Dans sa jurisprudence, la CEDH oriente les juridictions vers le respect d’une norme procédurale lorsqu’elles cherchent à répondre à la question de savoir s’il y a eu ou non une mise en scène/provocation policière, respectivement s’il y a eu un comportement inadmissible de la part des services et des agents de la police, susceptible d’être examiné comme une violation de l’art. 6 (1) de la Convention européenne des droits de l’homme, et s’il existe un mécanisme correcteur.

D’abord et avant tout, l’exigence principale est qu’en cas d’une exception de provocation, c’est au Parquet de prouver qu’il n’y a pas eu de telle provocation. L’absence ou l’insuffisance d’information sur les raisons et les objectifs de l’opération, et l’absence d’autorisation formelle de son organisation, diminuent la possibilité de trouver des preuves convaincantes.

En deuxième lieu, mais tout aussi important, c’est le contenu et l’étendue du contrôle judiciaire effectué dans le cadre de l’exception soulevée. La juridiction du fond est tenue d’analyser l’ensemble des éléments juridiques et de fait qui déterminent la distinction entre mise en scène/provocation policière et moyens d’enquête légaux. Il faut que tout soit effectué dans le cadre d’une procédure contradictoire, en respectant l’égalité des parties, en offrant à l’accusé la possibilité de contester tous les faits relatifs aux raisons et aux objectifs de l’opération, à la manière de son déroulement, ainsi qu’à la nature et au niveau de participation de la police, de demander la collecte de preuves, y compris la révélation d’informations classées secrètes et l’audition immédiate des participants à l’opération. Dans ses motifs la juridiction compétente est tenue de procéder à une analyse globale et approfondie des informations recueillies avant d’exprimer de manière claire et non ambiguë sa position quant à l’existence d’une provocation policière ou, respectivement, d’une violation au titre de l’art. 6 (1) de la Convention européenne des droits de l’homme.

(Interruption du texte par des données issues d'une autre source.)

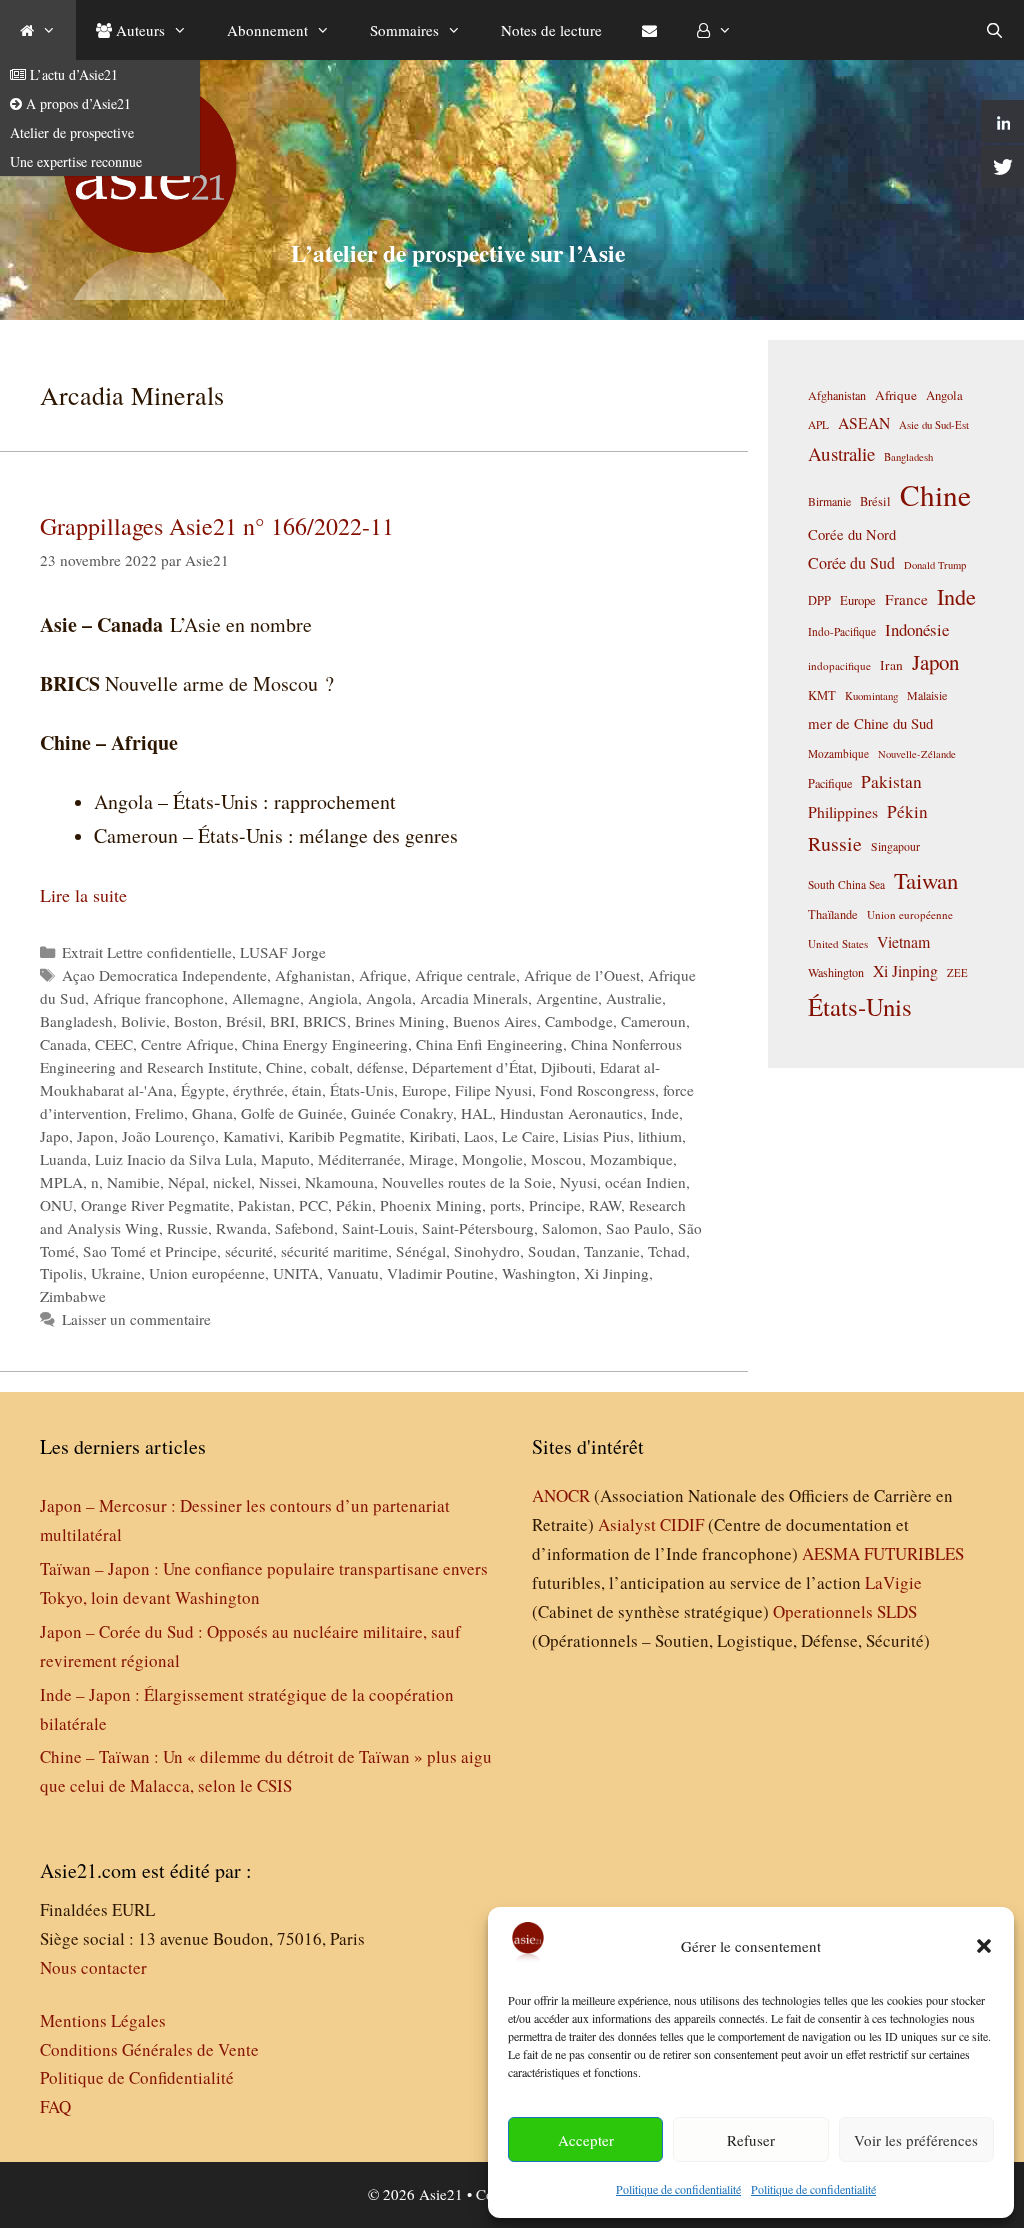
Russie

En troisième lieu, en cas de constatation de la violation précitée, la juridiction du fond est tenue d’appliquer des mesures effectives pour y remédier. Une fois l’ensemble des preuves examiné, la démarche la plus appropriée est d’exclure tous les éléments recueillis en résultat de la provocation à l’infraction constatée, dont les auteurs ont été les agents de police concernés, ou d’entreprendre une mesure à effet semblable. Le principe fondateur est que le droit interne et la jurisprudence nationale ne doivent pas tolérer l’usage de tels éléments de preuve afin de condamner l’accusé pour une infraction qu’il n’aurait pas commise sans l’intervention inadmissible d’agents sous couverture, liés aux autorités publiques au sein desquelles, dans de tels cas, ils jouent le rôle de provocateurs. La démarche adoptée par certains pays européens qui consiste en simple réduction de la peine infligée à l’accusé, n’est pas un moyen effectif pour remédier à l’effet négatif produit par l’utilisation de ce type de preuves (Voir sur ce sujet l’affaire Ab Z Af, op.cit., par. 69).

En appliquant cette norme, la CSC a constaté que dans la procédure en cause on n’a pas établi l’utilisation d’un procédé inadmissible d’enquête de la part d’un agent sous couverture no. 02, dénommé Е., qui est le seul à avoir participé à l’opération organisée durant la période du 24 janvier 2013 au 11 avril 2013, dans le rôle d’acheteur de fausses coupures d’euro. Les éléments de preuve ne démontrent pas la participation d’un deuxième agent sous couverture no. 01, dénommé I., en vue de motiver l’accusé d’agir en tant qu’intermédiaire dans la vente de fausses coupures.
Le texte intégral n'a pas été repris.